To the friend with whom I watched Daytime Drinking:

I wonder if you remember the adventures of the protagonist Hyuk-jin, even though we saw it ... well, I'm sure it was at last year's SIFF.

He'd just broken up with his girlfriend and was somehow convinced by his friends to take a trip out to the Korean countryside as a sort of consolation. Only his friends never show up. What follows is a strange sequence of events, where he meets all the characters the countryside apparently has to offer, and in the process has everything taken from him. Except his underpants, it seems.

I remember, in particular, this bit where he gets picked up by a man driving by in a sort of pick-up truck. The man thought he is one of those runners who train up in the hills during the summer, wearing only their shorts. Except it's not summer.

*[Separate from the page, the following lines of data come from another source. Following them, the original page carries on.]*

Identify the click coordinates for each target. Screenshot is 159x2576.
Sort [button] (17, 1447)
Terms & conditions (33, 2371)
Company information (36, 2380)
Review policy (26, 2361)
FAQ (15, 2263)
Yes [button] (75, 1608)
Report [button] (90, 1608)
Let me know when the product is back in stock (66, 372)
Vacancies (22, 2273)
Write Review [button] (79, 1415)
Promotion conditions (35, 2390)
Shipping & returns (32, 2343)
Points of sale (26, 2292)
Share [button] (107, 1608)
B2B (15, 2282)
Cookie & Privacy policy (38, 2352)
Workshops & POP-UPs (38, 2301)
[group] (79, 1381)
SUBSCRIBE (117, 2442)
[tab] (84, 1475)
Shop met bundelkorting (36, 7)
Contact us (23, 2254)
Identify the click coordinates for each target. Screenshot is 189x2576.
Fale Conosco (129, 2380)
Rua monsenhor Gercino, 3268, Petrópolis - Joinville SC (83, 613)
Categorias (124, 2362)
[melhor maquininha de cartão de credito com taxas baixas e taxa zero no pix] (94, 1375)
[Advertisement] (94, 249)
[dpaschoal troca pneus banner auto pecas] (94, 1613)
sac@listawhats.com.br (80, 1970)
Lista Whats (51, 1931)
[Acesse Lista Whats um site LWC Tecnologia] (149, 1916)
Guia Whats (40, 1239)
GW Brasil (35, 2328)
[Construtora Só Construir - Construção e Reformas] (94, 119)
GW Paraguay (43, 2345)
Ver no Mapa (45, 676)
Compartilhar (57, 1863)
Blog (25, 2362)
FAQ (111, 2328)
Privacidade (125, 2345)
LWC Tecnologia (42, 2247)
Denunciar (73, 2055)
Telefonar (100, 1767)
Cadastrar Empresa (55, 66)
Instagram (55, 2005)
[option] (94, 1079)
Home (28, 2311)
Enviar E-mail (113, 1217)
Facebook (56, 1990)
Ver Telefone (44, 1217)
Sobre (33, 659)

It's a great relief, when you're in a bind in unfamiliar territory, to receive help from a kind stranger. But this can all go very wrong if the stranger turns out to be kind for a reason. The bit where the kind stranger tries to join him in the shower and later, hug him while he's asleep had me squirming in my seat.

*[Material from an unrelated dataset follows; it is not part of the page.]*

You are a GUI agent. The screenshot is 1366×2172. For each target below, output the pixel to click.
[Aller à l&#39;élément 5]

It was an anxiety-inducing reminder of the beginning of my trip to Xinjiang (almost 2 years ago now). I'd been waiting by the side of the road for a bus away from Sayram Lake 塞里木湖 in the Tian Shan range. But a storm started to roll in, so I got my umbrella out. It didn't actually provide much protection against the biting wind.

Shortly after, a Kazakh man rolled up on a motorcycle. He offered to give me a ride to some shelter, but I declined. But then he said storms usually last quite long and I would get wet, so (assuming locals know best) I reluctantly agreed. We drove to a little farm shed where he appeared to have misplaced his keys.

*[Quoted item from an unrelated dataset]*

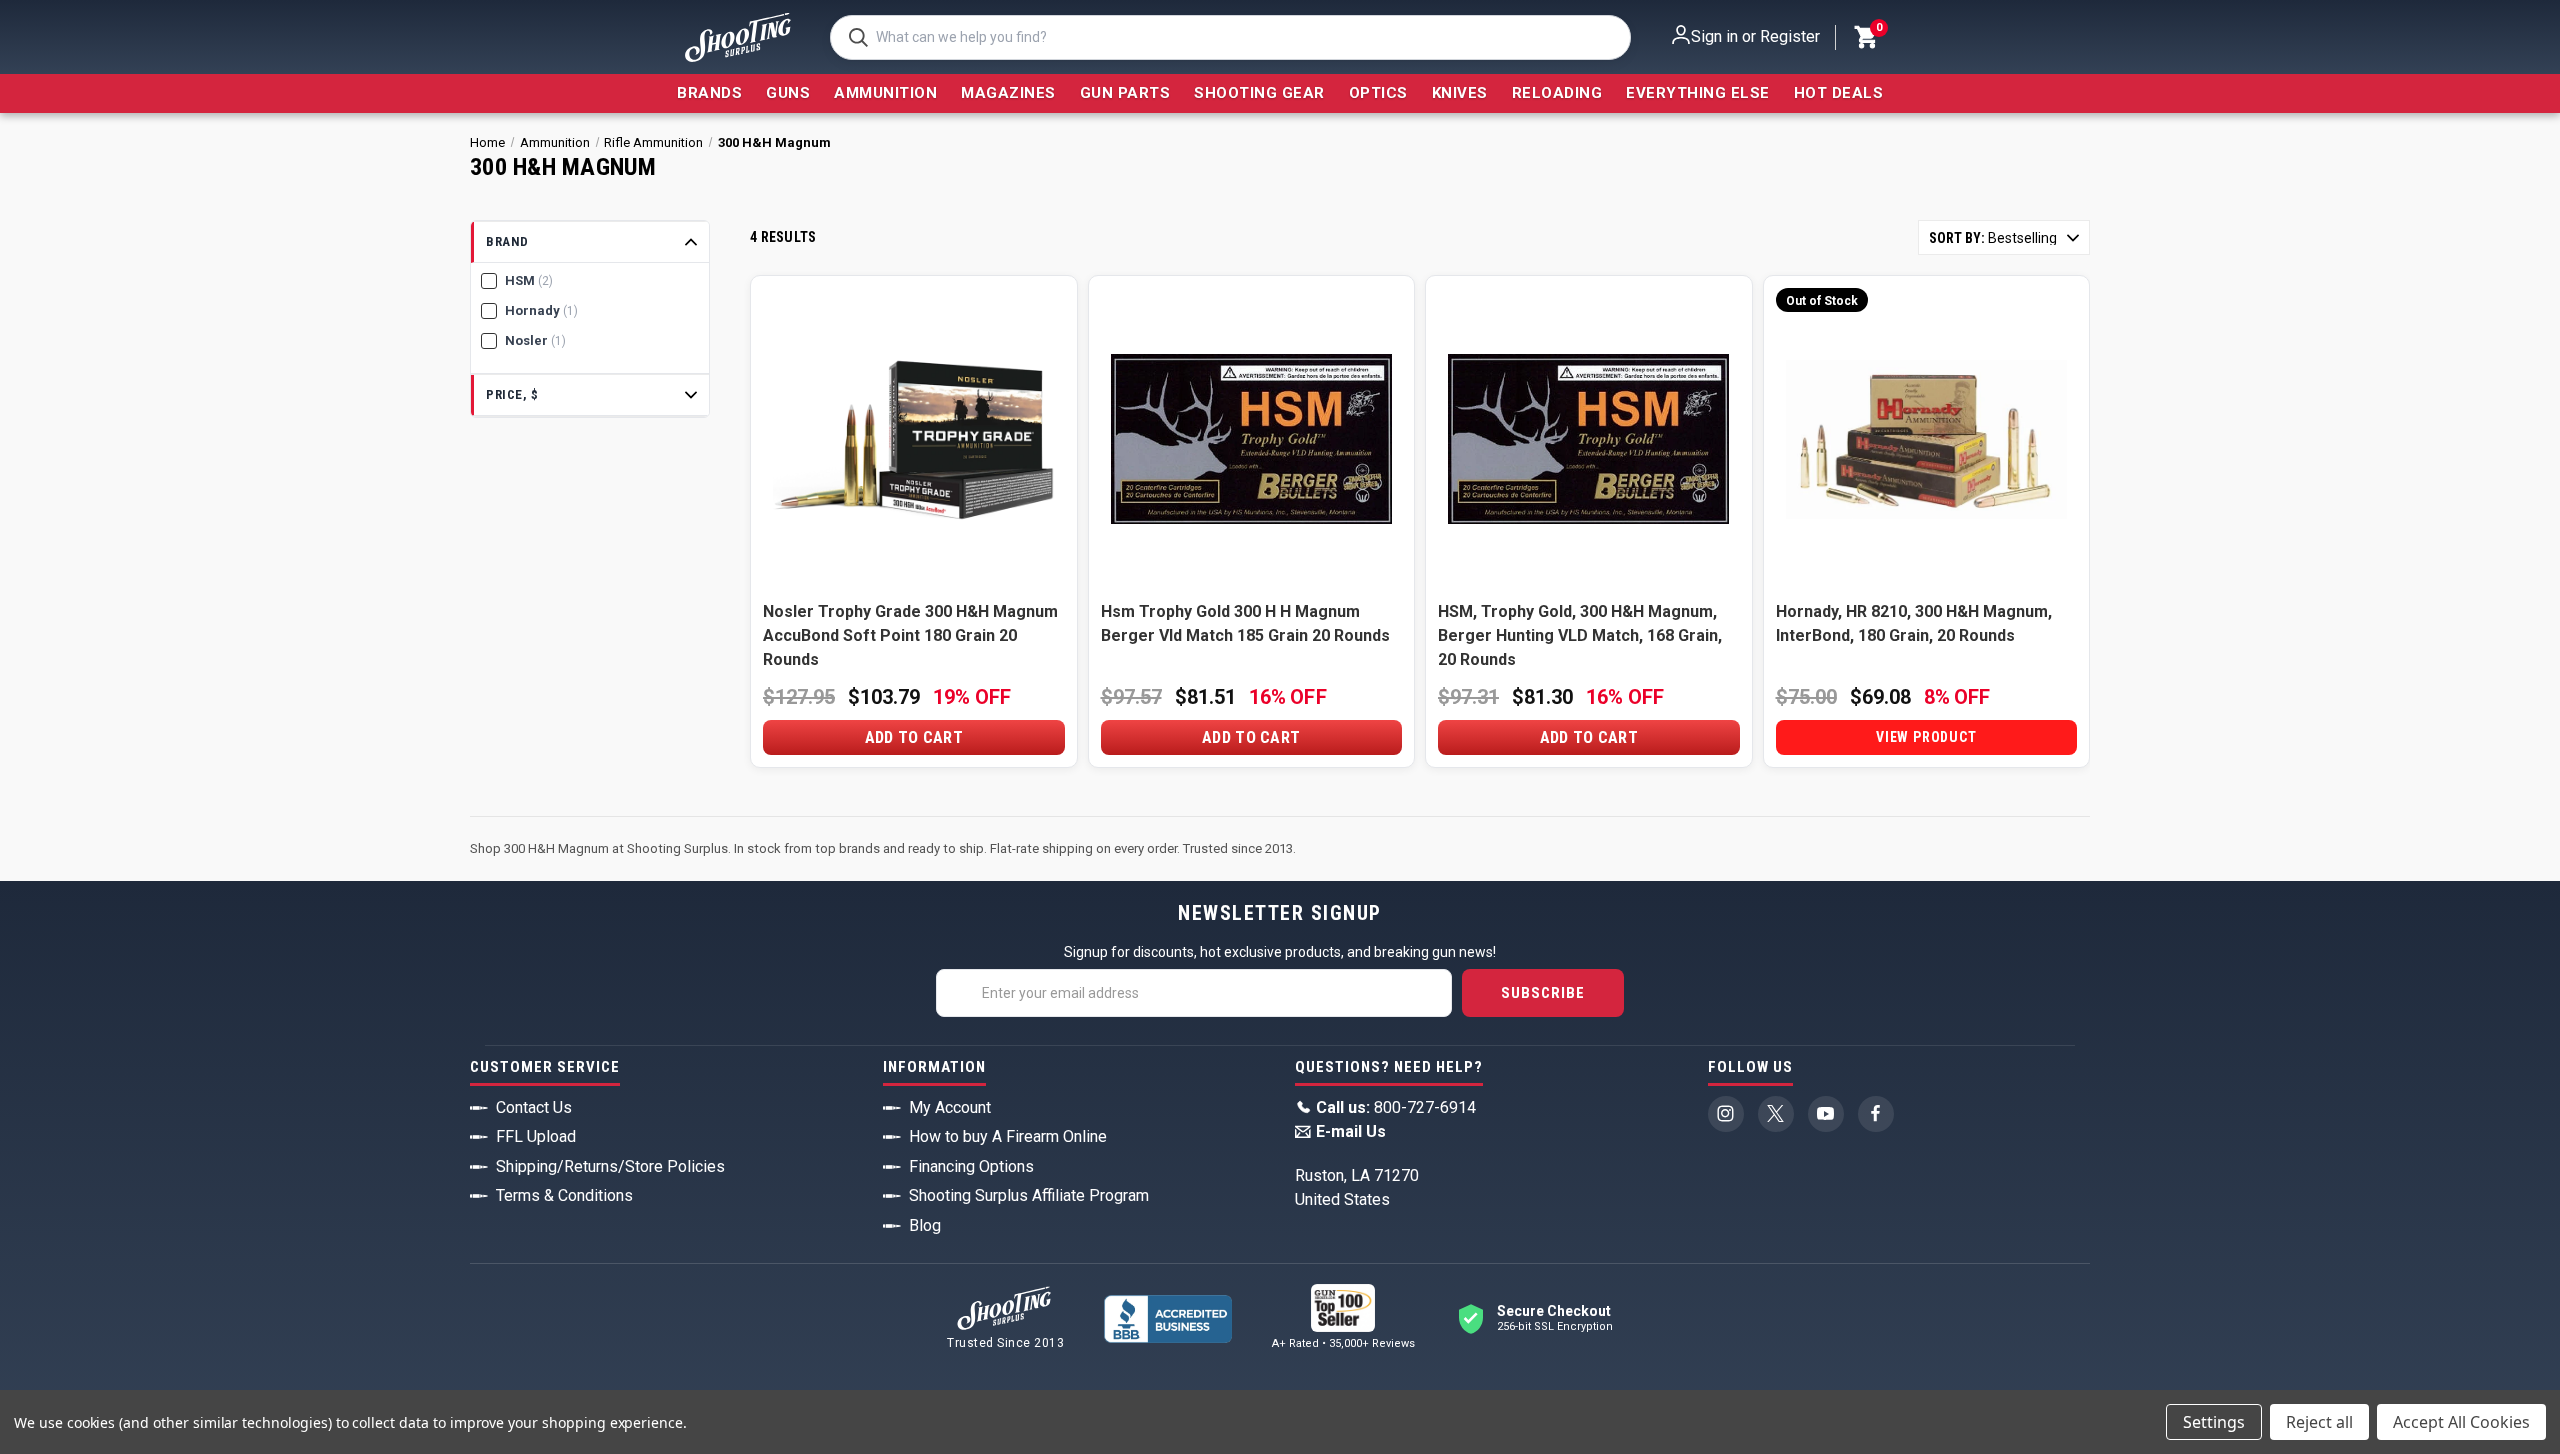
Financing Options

Within minutes of our arrival, the storm blew over. So I begun to make my way back to the main road, which wasn't far off. The man, still trying to locate his keys, called after me, 'Wait, I'll get this door open in a minute! You can change your wet clothes in there!'

I wasn't even particularly wet.

Unfortunately for him, I already had my guard up (but apparently still not enough) because the day before had been a terrible day.

I'd arrived by bus, and within minutes, was surrounded by Kazakhs. They want to know if I am staying the night. Then, a Chinese old lady grabbed me by the arm and tried to drag me away, claiming I am a relative. Soon, she is joined by several other Chinese. Bewildered, I resist and an argument starts up between the Kazakhs and the Chinese. The Chinese group is made to leave after it is ascertained that I am not related to them. (Think back to this incident again when the story ends.)

That's when the different Kazakhs start trying to convince me that their place was the best place to stay. Keen to get away from the crowd, I chose a yurt a little further away from the main cluster. It belongs to a large family comprising a set of grandparents, parents and a flock of children, mostly in their teens.

To cut a long story short, one of these teens convinced me to take a horse ride up a nearby hill for something like 5 bucks. Along the way, he squeezed into the saddle behind me. This wasn't pleasant, but I had no idea if it was the norm for 2 people to ride in one saddle.

When we reached the top of the hill, this boy tries to put his arms around me. I manage to escape his clutches, but he grabs my arm. I demanded he let go and he eventually did. Needless to say, I walked back to the camp.

After that incident, spending the night in the family's yurt wasn't a pleasant prospect. This structure is really just a large glorified tent made of animal skins. It simply smells bad. And the covers and bedding smell bad too because they are not only unwashed, they are generally placed in a stack to be used at night by random members of the family - who do not shower. Plus, like any tent, the doors do not lock. I did not sleep well.

When I recounted this story to a friend back in the capital, he said, 'You should've told me, I know some of those people and they are wild.' Not really the best way to find out he hadn't been reading the blog.

To end - y'know how the mantra goes about living without regrets? I reckon, in life, there'll always be times when you wish you could go back and somehow, make better choices. Assuming different choices will lead you to happier endings.

Doubtfully yours, !P

CORRECTION! I previously referred to the people living there as Uighurs. But I had a nagging feeling it wasn't accurate so I did some research and it turns out the ethnic minority living in that particular region are the Kazakhs, a Turkic people from the northern parts of Central Asia who were initially of pure Caucasian origin.